Lois Jarvis of Citizens for Quality Health Care speaks to an audience of approximately 60 who turned out for a rally calling for federal leadership on health care at Campbell River Hospital Tuesday

Rally draws support for public health care

Nearly 60 people gather at Campbell River Hospital on first anniversary of expiration of Canada Health Accord

Nearly 60 people took a stand to support Canada’s public health care system and call for a renewed commitment by the federal government in a rally Tuesday afternoon in front of Campbell River Hospital.

The rally was just one in a coordinated series of events held nationwide on the one-year anniversary of the expiration of the Canada Health Accord.

“Our federal government chose not to renegotiate the Health Accord and instead came up with a new funding formula, which will result in a cut of 36 billion health-care dollars in Canada — $5 billion in B.C. alone,” said Lois Jarvis of Citizens for Quality Health Care and Campbell River First Open Heart Society. “We need to send a strong message to Ottawa to renegotiate the Canada Health Accord with no cuts to our health care dollars.”

With a federal election scheduled for this fall, organizers are pushing to make a national health strategy a campaign issue. They got little objection from federal NDP candidate Rachel Blaney and federal Liberal Party candidate Peter Schwarzhoff, both of whom stepped forward to blast Stephen Harper’s Conservative government and call for a renewed commitment to publicly funded health care.

“Today, I have to say, I’ve been thinking about Tommy Douglas, who led this fight,” said Blaney. “He knew that a sick child, a sick loved one, should not be prevented from getting care because of money.

“He believed health care should never be about profit.”

Schwarzhoff provided a brief history of the initial Canada Health Accord, which was negotiated between the then-Liberal government and the provinces and territories in the mid-1990s, in response to a looming federal budget deficit.

“The Health Accord was intended to get us out of those (budget) problems,” said Schwarzhoff. “That accord wasn’t just about the stable funding that was provided for a decade.

“More importantly, it was intended to have a transformative change to our health care. But it hasn’t happened.”

The rally was hosted by a coalition of organizations, including the Candian Health Coalition, B.C. Health Coalition, Council of Canadians, Campbell River Citizens for Quality Health Care, HEU and CUPE.

They handed out informational brochures and forms to send to MPs calling on them to strengthen and expand health care services rather than cut them.

Jarvis noted the Canadian Doctors for Medicare marked the one-year anniversary of the Accord’s expiration by gathering more than 8,000 signatures on a petition calling for federal leadership on health care.
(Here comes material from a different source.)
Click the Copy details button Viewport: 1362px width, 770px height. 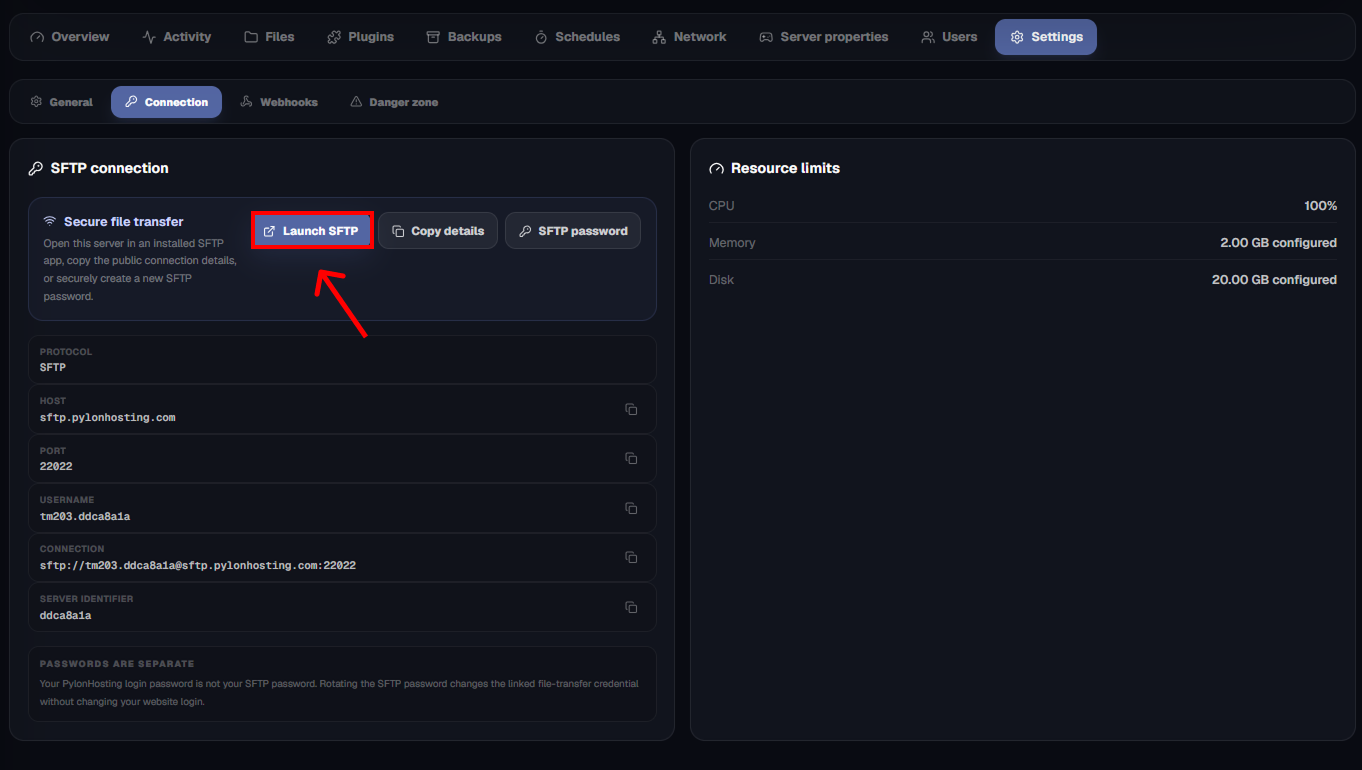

The rally had representation from Campbell River’s city council and from North Island MLA Claire Trevena, whose remarks were read by her constituency assistant Lynne Stone.

Trevena said it was good to know Canadians across the country were coming out to defend health care, and also took a stab at the B.C. Liberal government’s handling of MSP premiums.

“If it wasn’t bad enough that we have a federal government starving the system for cash, and private clinics trying their best to undermine the system from within, here in B.C. we have a Liberal government that is annually increasing MSP premiums and so making our public health care system unaffordable,” Trevena wrote.